### Article
+++
9 months in and 1.5 million cars to go, Kia ‘very confident’ software update ‘will rectify’ years of targeted thefts
The head of corporate communications for Kia America said on Wednesday that an anti-theft software upgrade has been installed in “very close to a million” out of 2.5 million vehicles that need them.
That’s double the number of cars the manufacturer updated as of July.
The latest in the nine-months-long software rollout comes just ahead of a Twin Cities visit by both Kia and Hyundai this weekend, one of several nationwide stops in a tour to provide upgrades for cars that have been regularly targeted by thieves using a method popularized on social media.
“We wanted to come to areas that have been most highly impacted, and for some reason, which we can’t seem to understand, the Midwest and the Northeast have been the real hotspots,” said James Bell, head of corporate communications for Kia America. “And I took Minneapolis and moved it up near the top of the list because I knew from working with yourself, and just the local community, that this has been a tough issue for you.”
Bell said the anti-theft software upgrade “mimics” a piece of hardware called an engine immobilizer that is notably missing from millions of Kia and Hyundai vehicles made roughly between 2011 and 2021.
Minnesota Attorney General Keith Ellison, who continues to call for a recall of these vehicles, has not been convinced. Neither has Mark Kulda, vice president of public affairs with the Insurance Federation of Minnesota.
“The software update is, so far, showing that it doesn’t necessarily work all the time,” Kulda said in a late July interview.
Minnesota drivers who’ve had the anti-theft software installed have still found themselves targets of theft, like Fridley resident Angela Holliday late this summer.
“I was just like, ‘You’re kidding me. Not again,'” she said during an interview at the time.
She and Brooklyn Park single mother Jasmine Curry — whose 2011 Kia was stolen the same day she bought it — say they were given no warning of the theft risk associated with the vehicles before driving them off the lot.
Asked to respond to continued complaints that the software update has not solved the issue at hand, Bell said, “When the software is upgraded into the vehicle — and the vehicle is locked, it works consistently.”
“So I don’t really have an answer to your question,” he continued. “We don’t see that as a national trend. We see isolated cases, but we just don’t know what those situations are.”
In another surprise to Kia and Hyundai drivers this year, major insurance companies have stopped writing policies for certain models. State Farm confirmed to 5 EYEWITNESS NEWS at the end of July that it stopped accepting new customers “in some states for certain model years[…]because theft losses for these vehicles have increased dramatically.”
Kulda, at the time, said it was something he’d “never seen an insurance company do.”
“And many companies did that,” he said.
“It’s a business decision they’re making. We find it unfortunate, obviously,” Bell responded on Wednesday.
Kia is “working very closely” with insurers, Bell said, “to really get the word out that this upgrade is out there now.”
+++
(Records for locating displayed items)
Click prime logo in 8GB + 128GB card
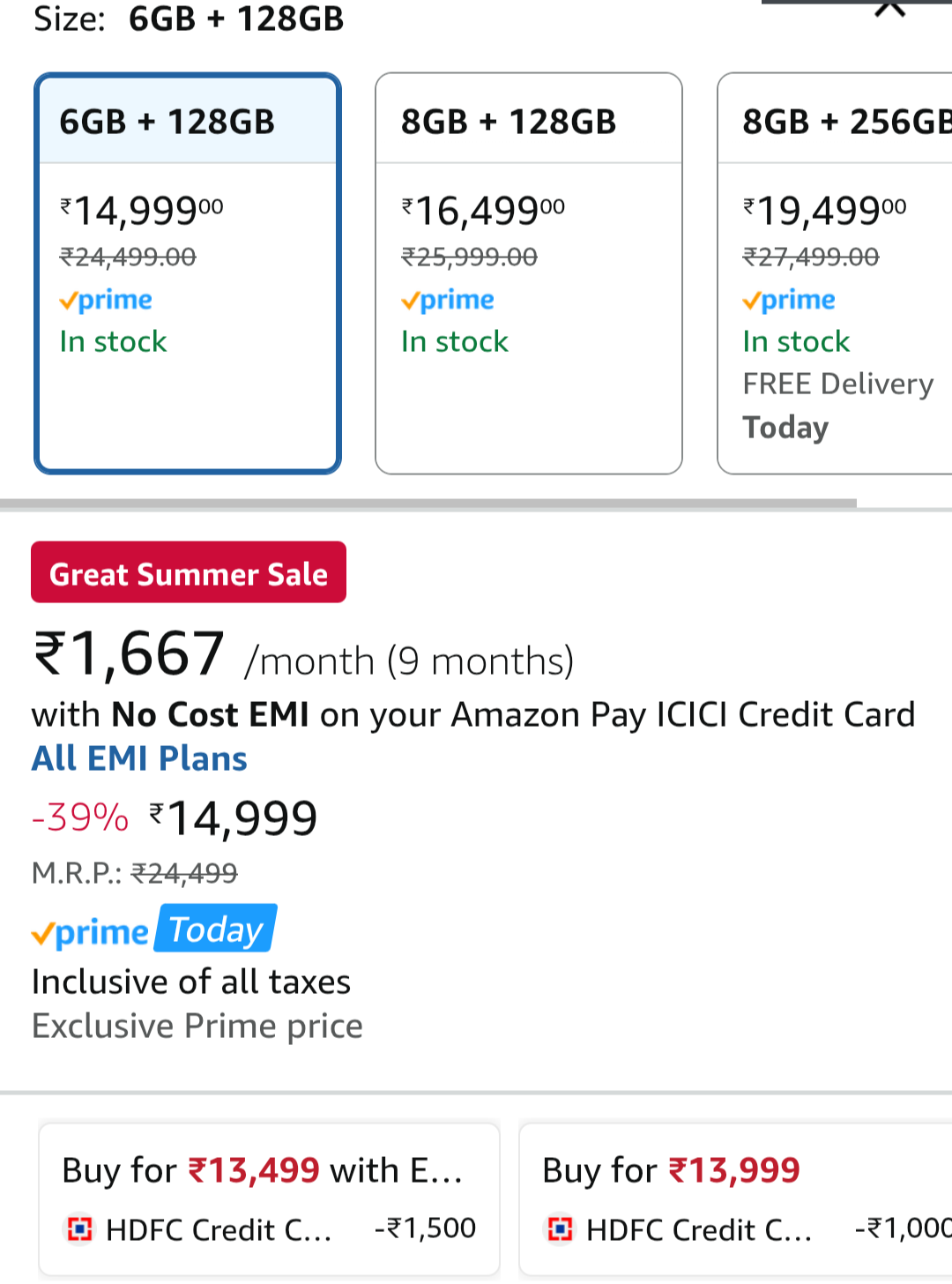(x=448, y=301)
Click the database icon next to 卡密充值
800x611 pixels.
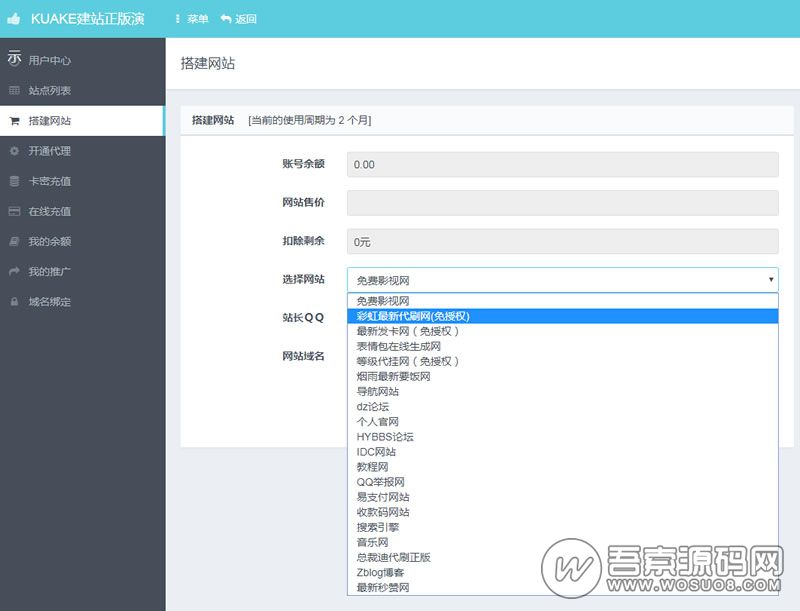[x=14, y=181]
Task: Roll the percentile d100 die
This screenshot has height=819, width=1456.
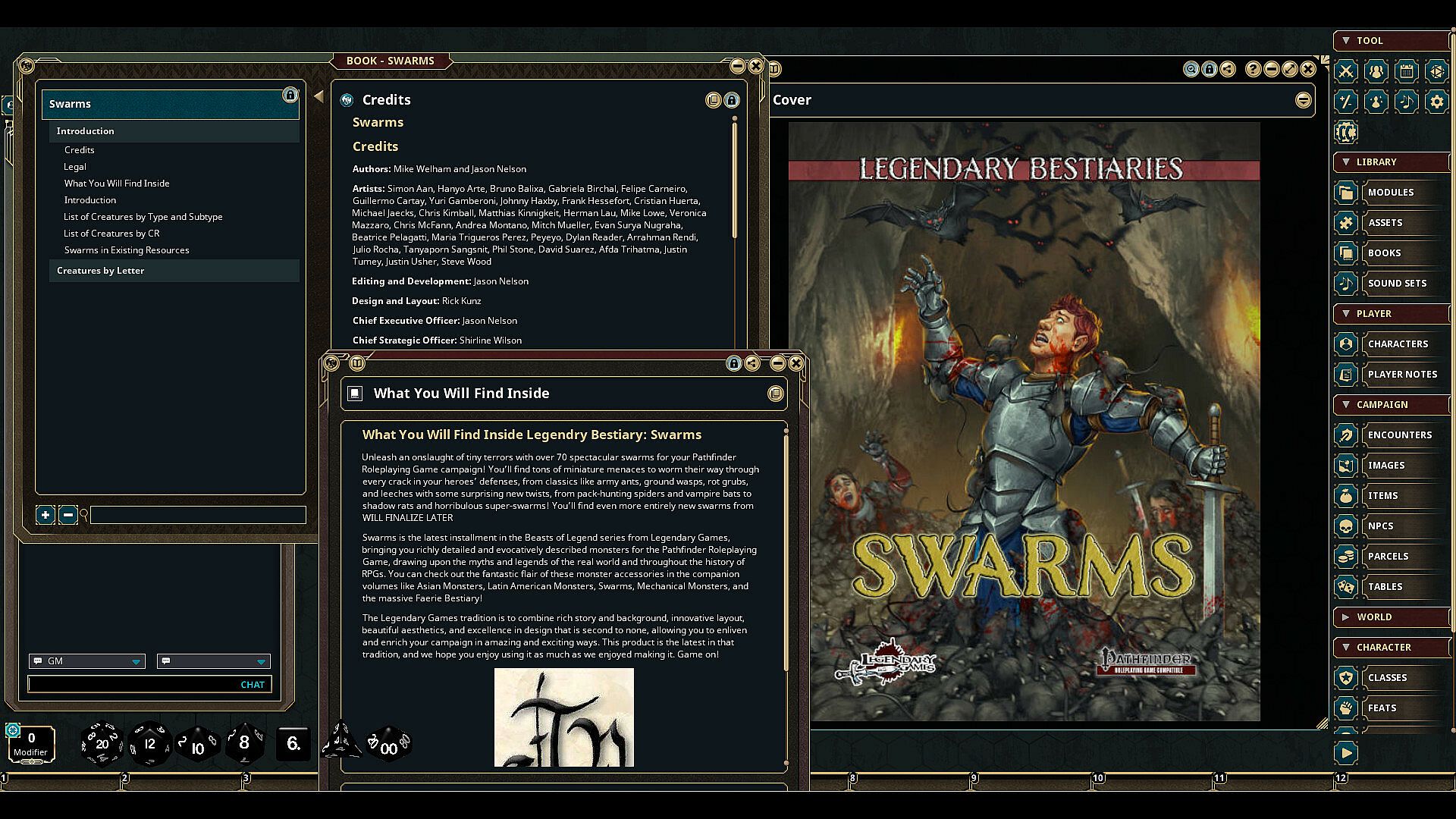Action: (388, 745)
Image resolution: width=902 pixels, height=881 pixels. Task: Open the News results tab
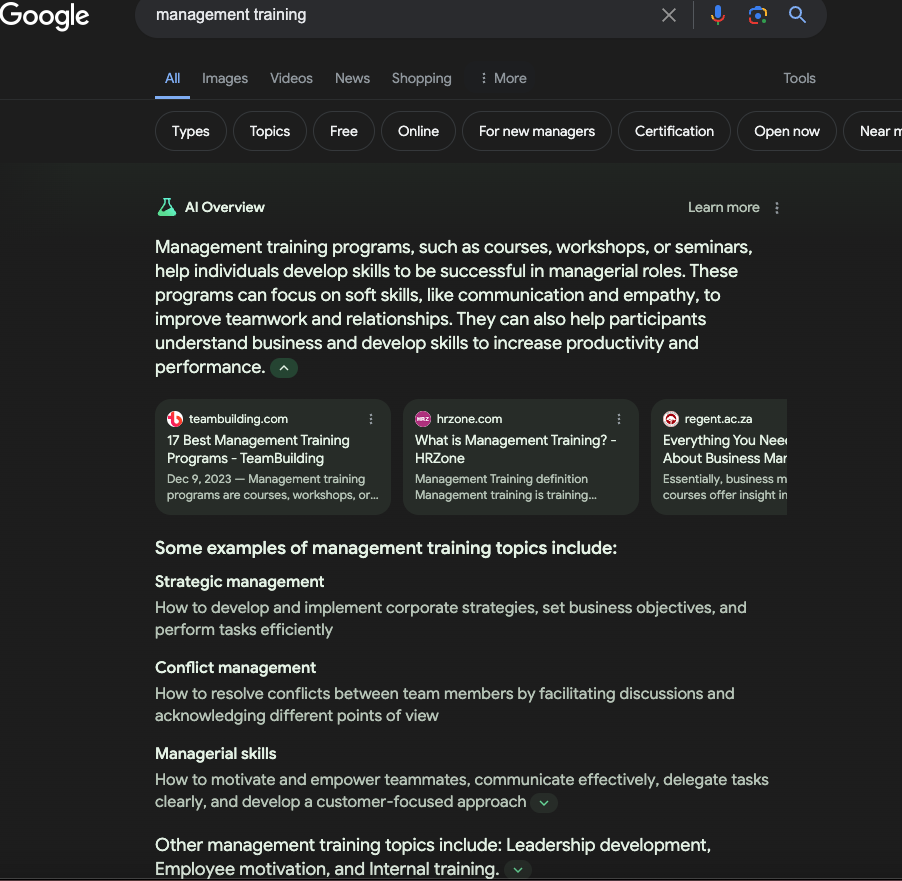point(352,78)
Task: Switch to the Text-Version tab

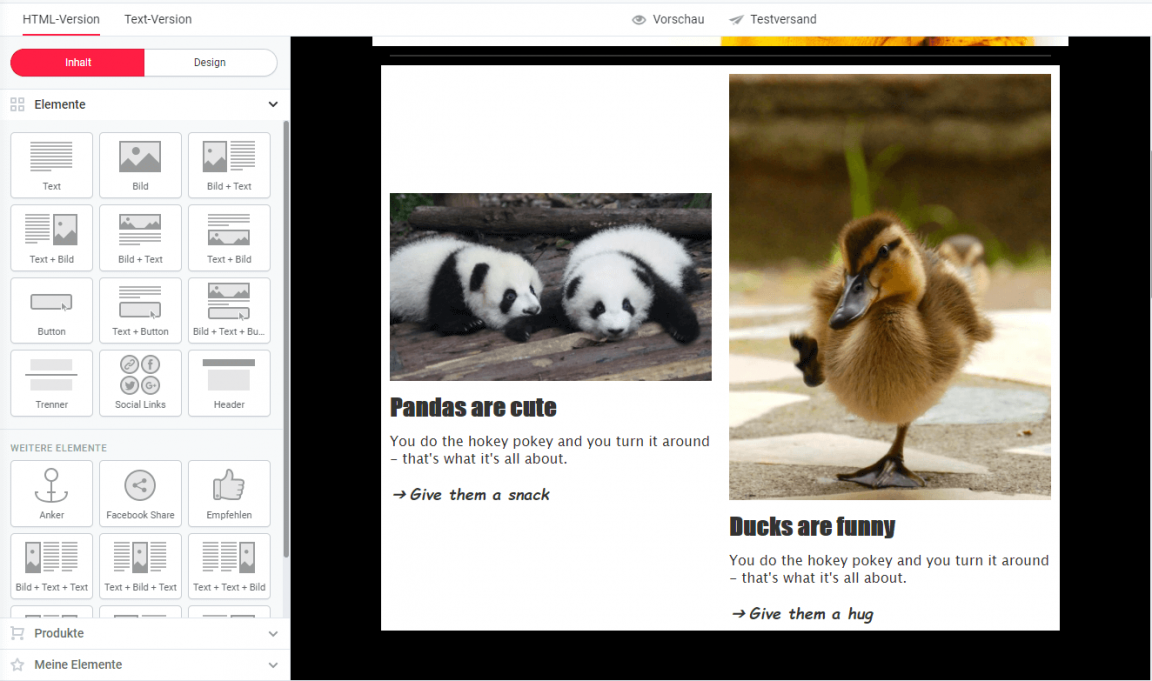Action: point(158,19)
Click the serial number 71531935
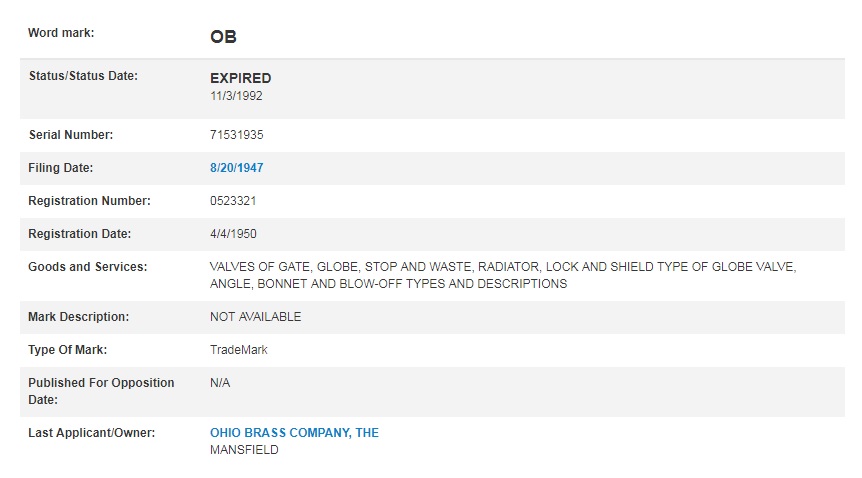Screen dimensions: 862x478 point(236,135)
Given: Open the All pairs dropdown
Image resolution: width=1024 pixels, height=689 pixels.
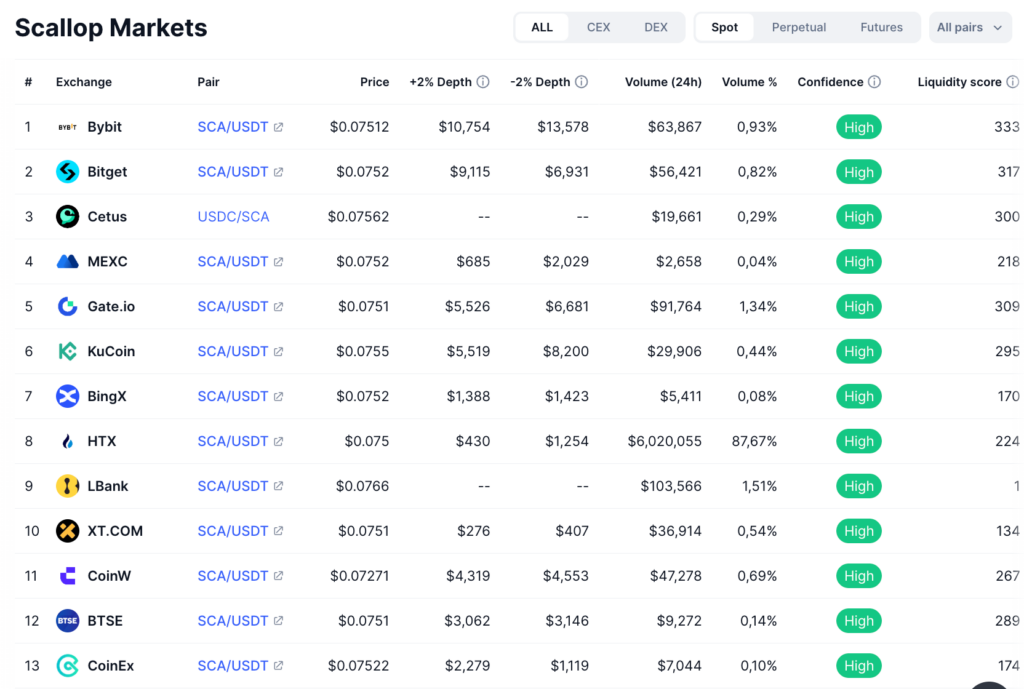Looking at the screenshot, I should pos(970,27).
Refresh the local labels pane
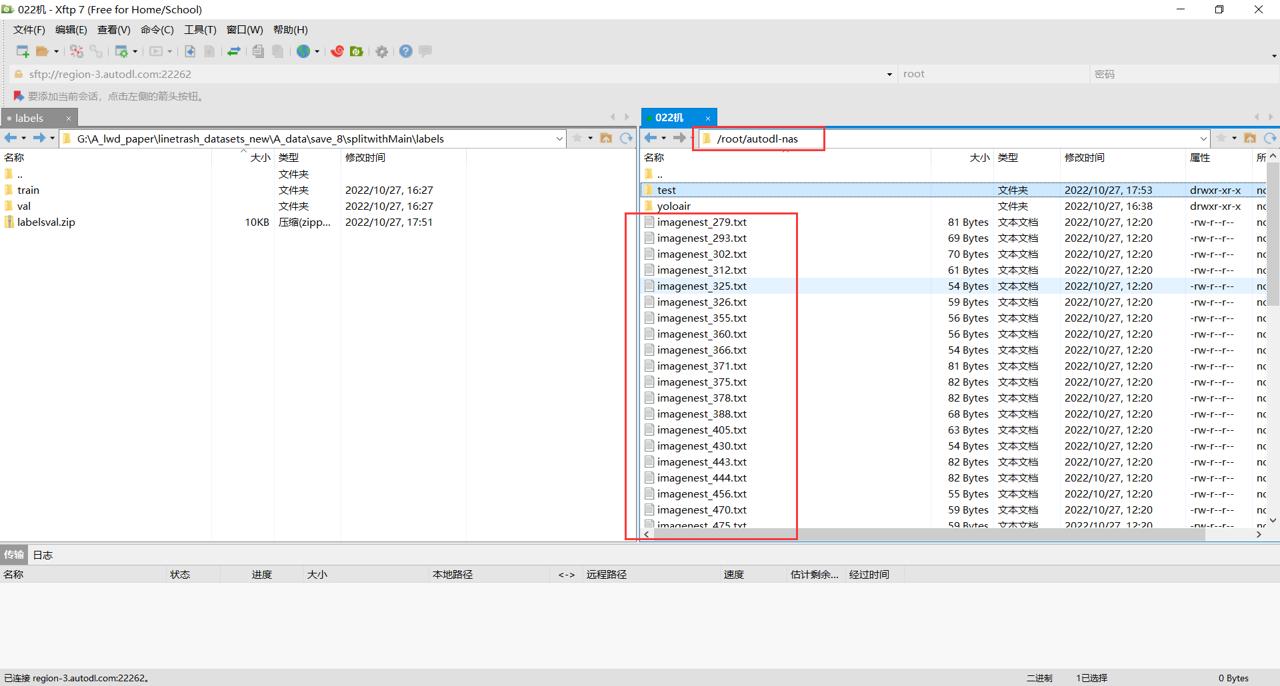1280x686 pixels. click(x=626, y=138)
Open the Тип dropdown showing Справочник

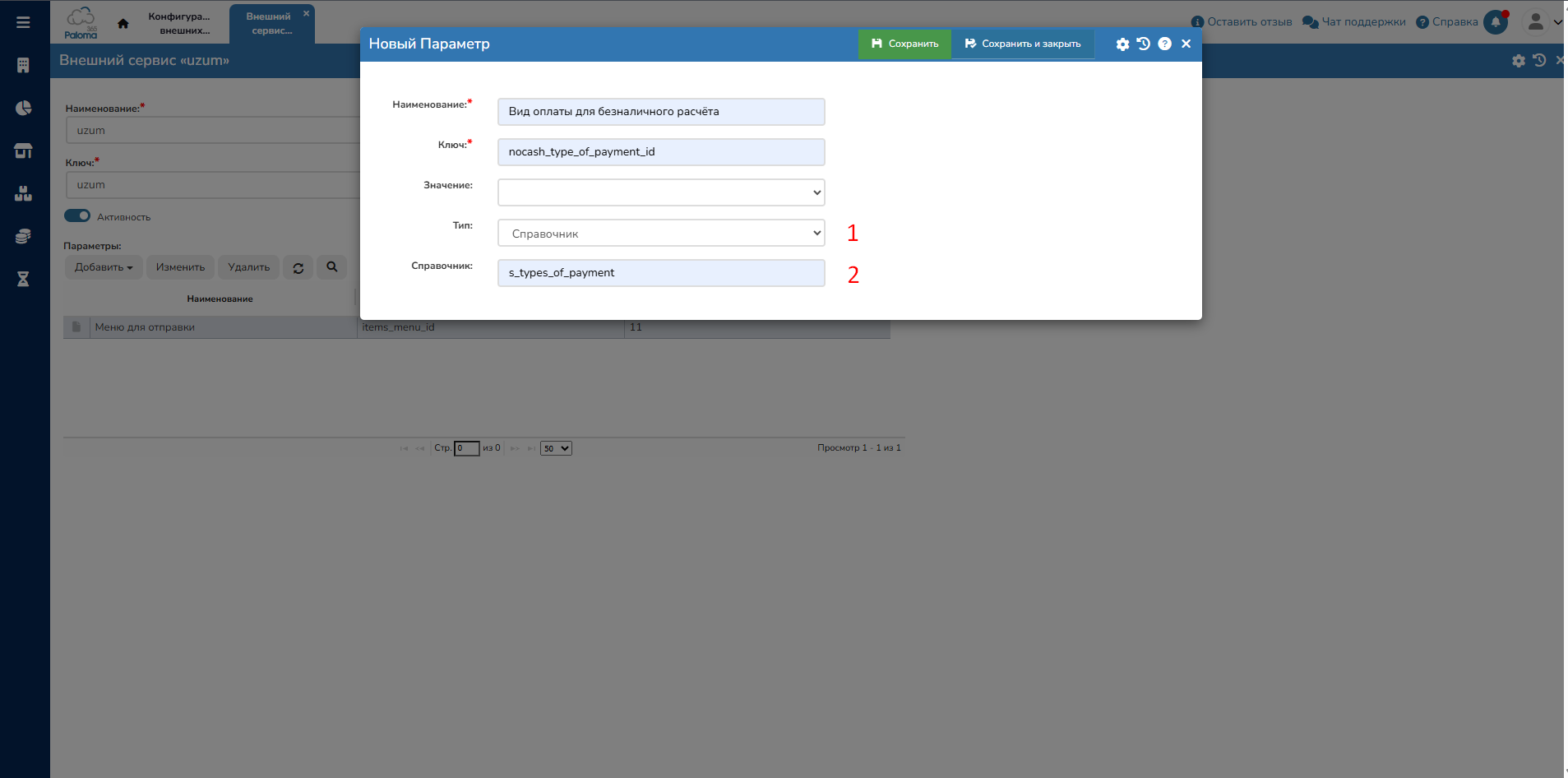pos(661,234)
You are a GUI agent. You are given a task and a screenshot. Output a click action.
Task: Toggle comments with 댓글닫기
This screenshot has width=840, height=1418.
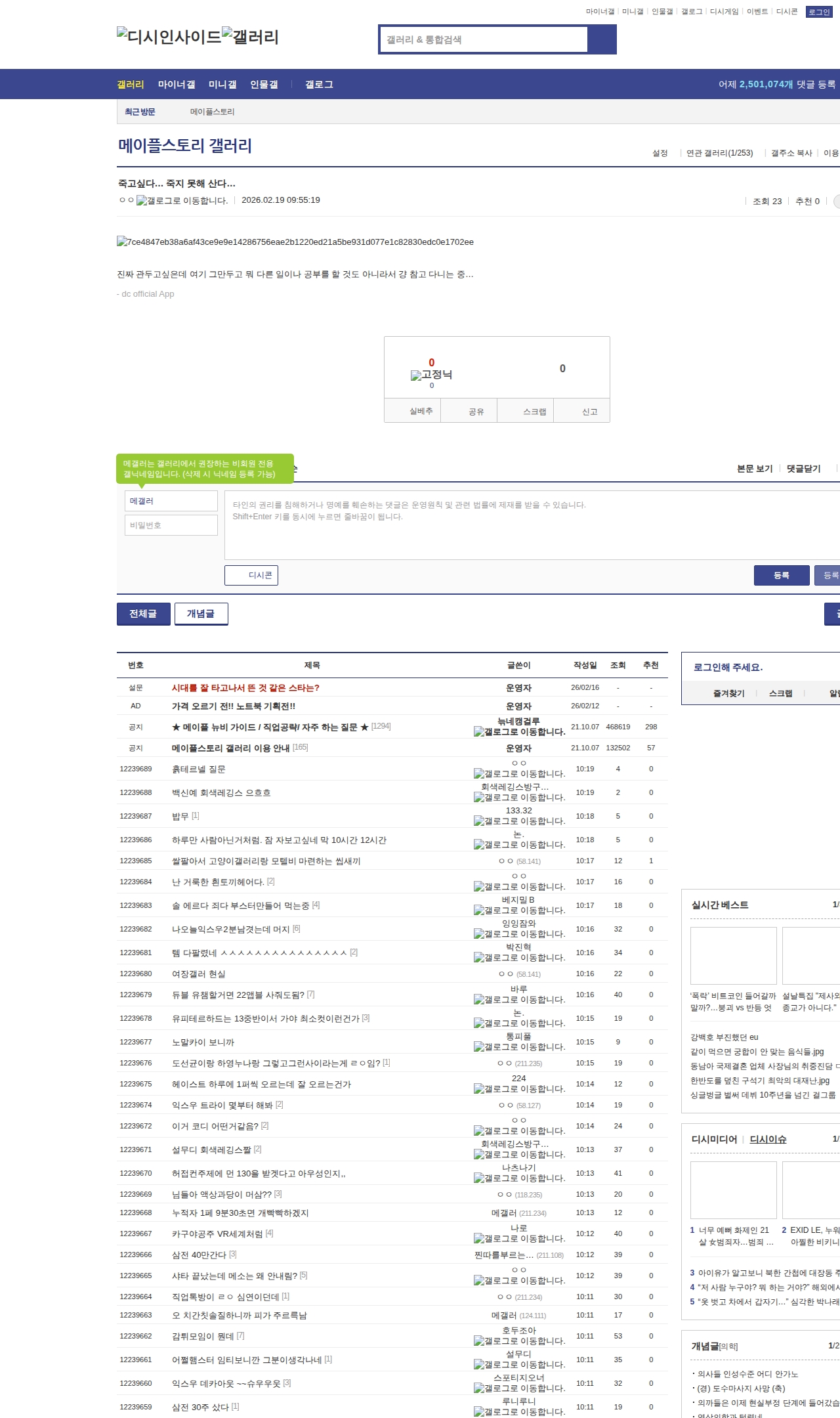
+++
### Tasks to carry out
**a)** Name every person the article about Kia thefts identifies by full name.
**b)** Rewrite the part of the article about Kia thefts that opens with the words "The latest in" and closes with "on social media.", changing "thieves" to "criminals".
The listing has no connection to the article about Kia thefts.

### Results
**a)** James Bell, Keith Ellison, Mark Kulda, Angela Holliday, Jasmine Curry

**b)**
The latest in the nine-months-long software rollout comes just ahead of a Twin Cities visit by both Kia and Hyundai this weekend, one of several nationwide stops in a tour to provide upgrades for cars that have been regularly targeted by criminals using a method popularized on social media.